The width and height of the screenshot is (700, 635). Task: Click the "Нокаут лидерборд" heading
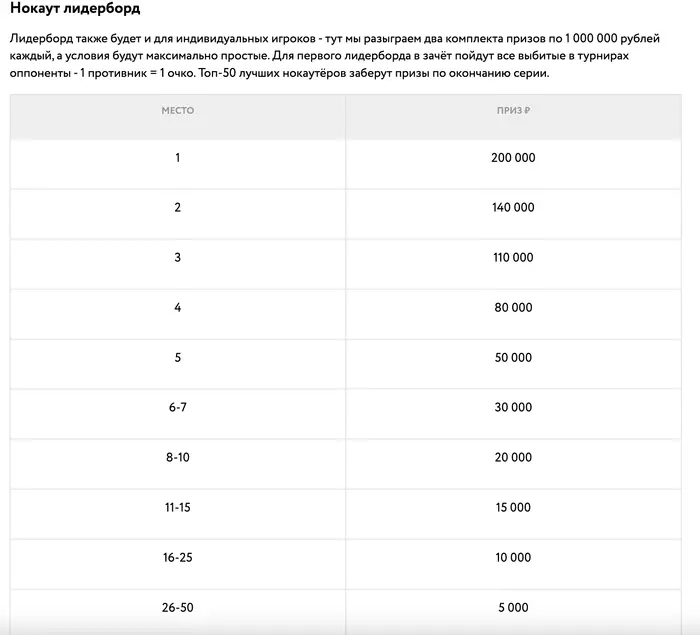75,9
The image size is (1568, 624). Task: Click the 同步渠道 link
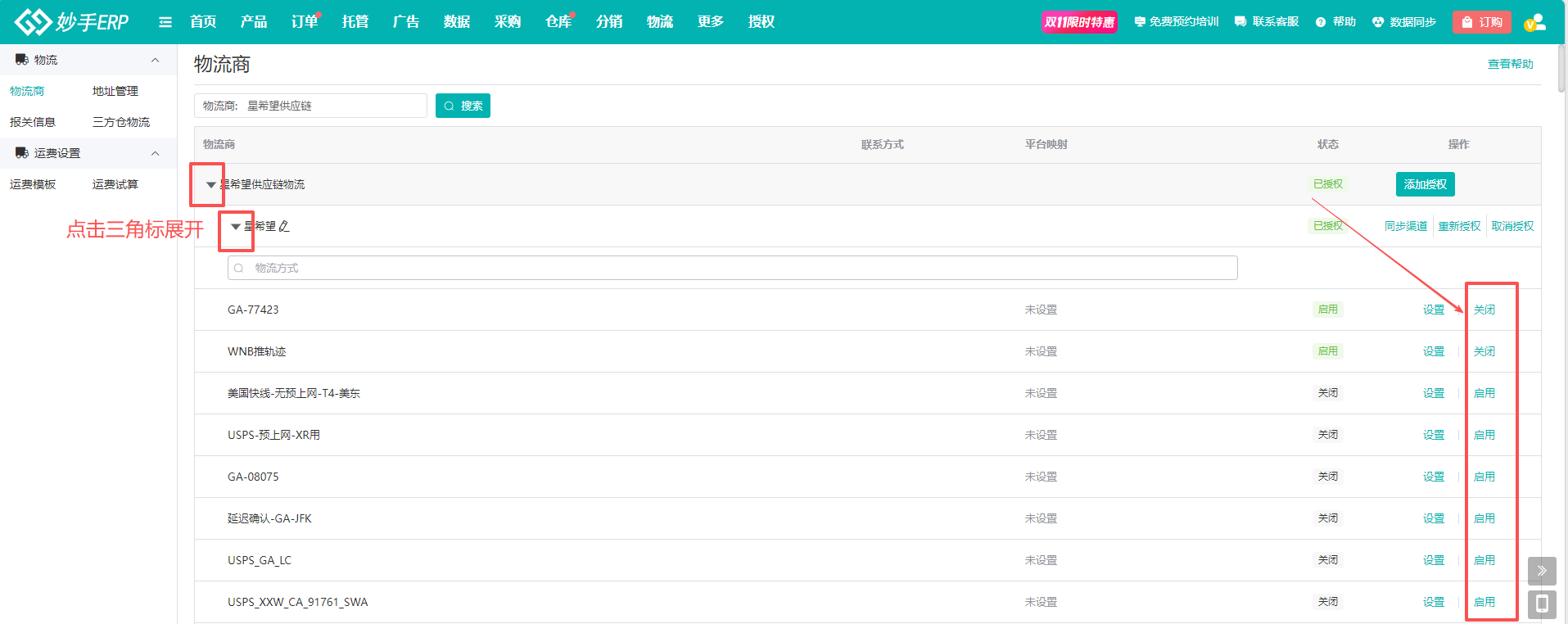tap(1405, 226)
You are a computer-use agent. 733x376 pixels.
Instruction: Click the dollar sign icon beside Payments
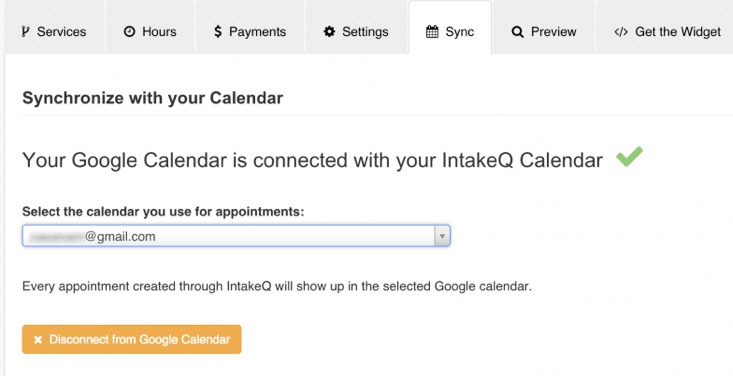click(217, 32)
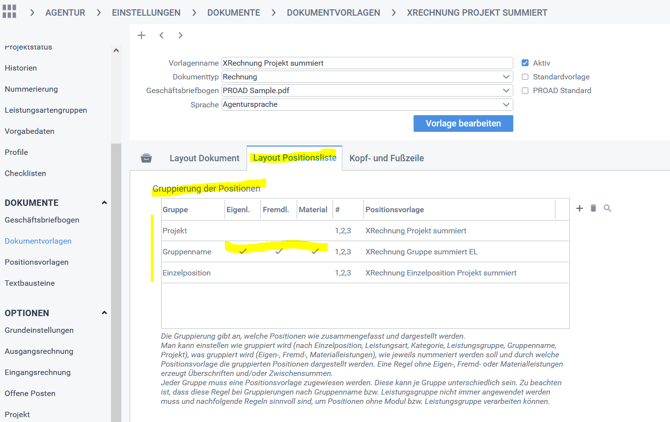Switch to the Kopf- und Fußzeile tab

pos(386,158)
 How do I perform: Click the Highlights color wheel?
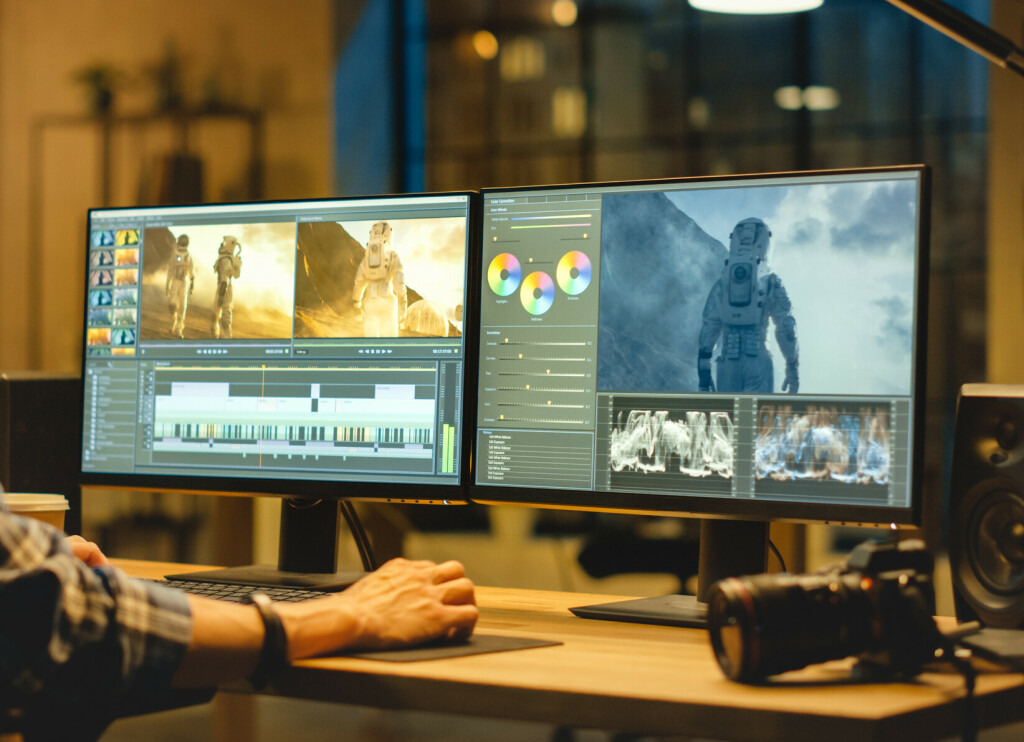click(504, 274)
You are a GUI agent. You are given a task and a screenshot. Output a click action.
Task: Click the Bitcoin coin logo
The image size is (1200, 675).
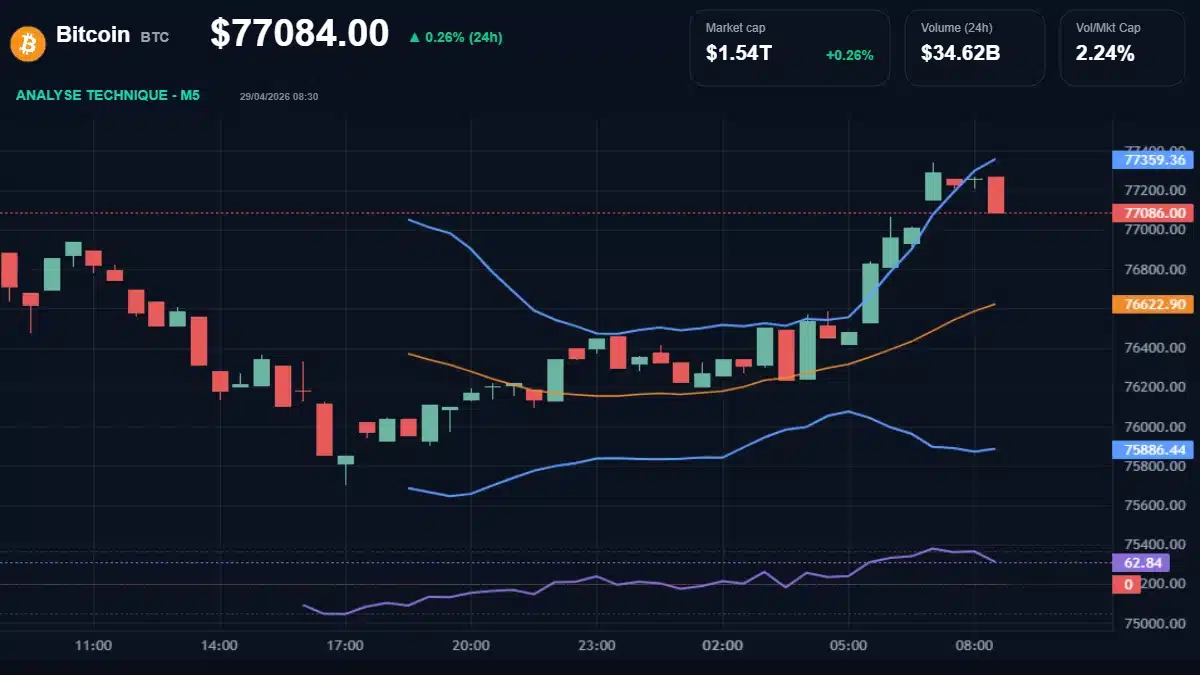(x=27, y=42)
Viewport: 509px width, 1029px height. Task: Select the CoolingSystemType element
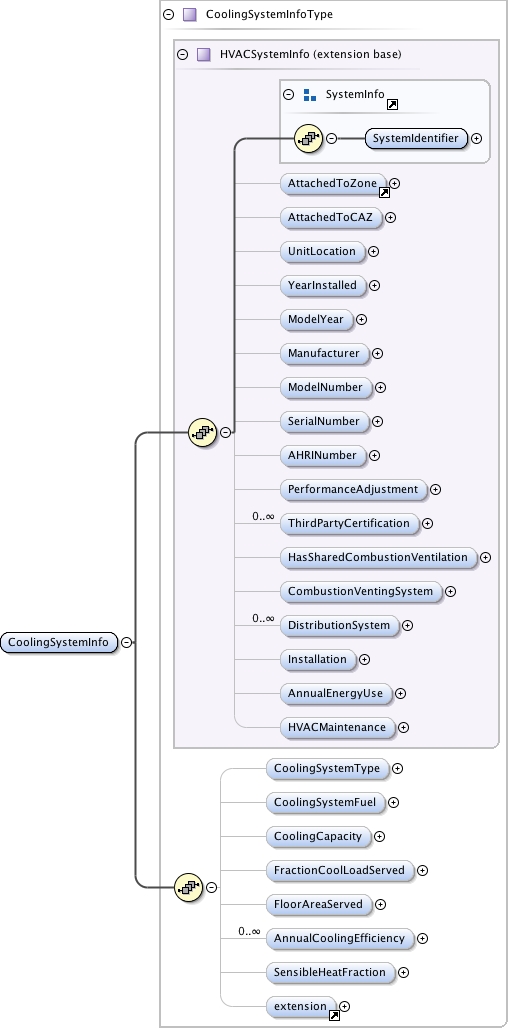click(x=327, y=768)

Directions for this task: For each line of the entries that contains the word "agent", make a copy.

Output:
You are a computer-use agent. 733x376 pixels.
You are a GUI agent. You are given a task and a screenshot. Output a click action.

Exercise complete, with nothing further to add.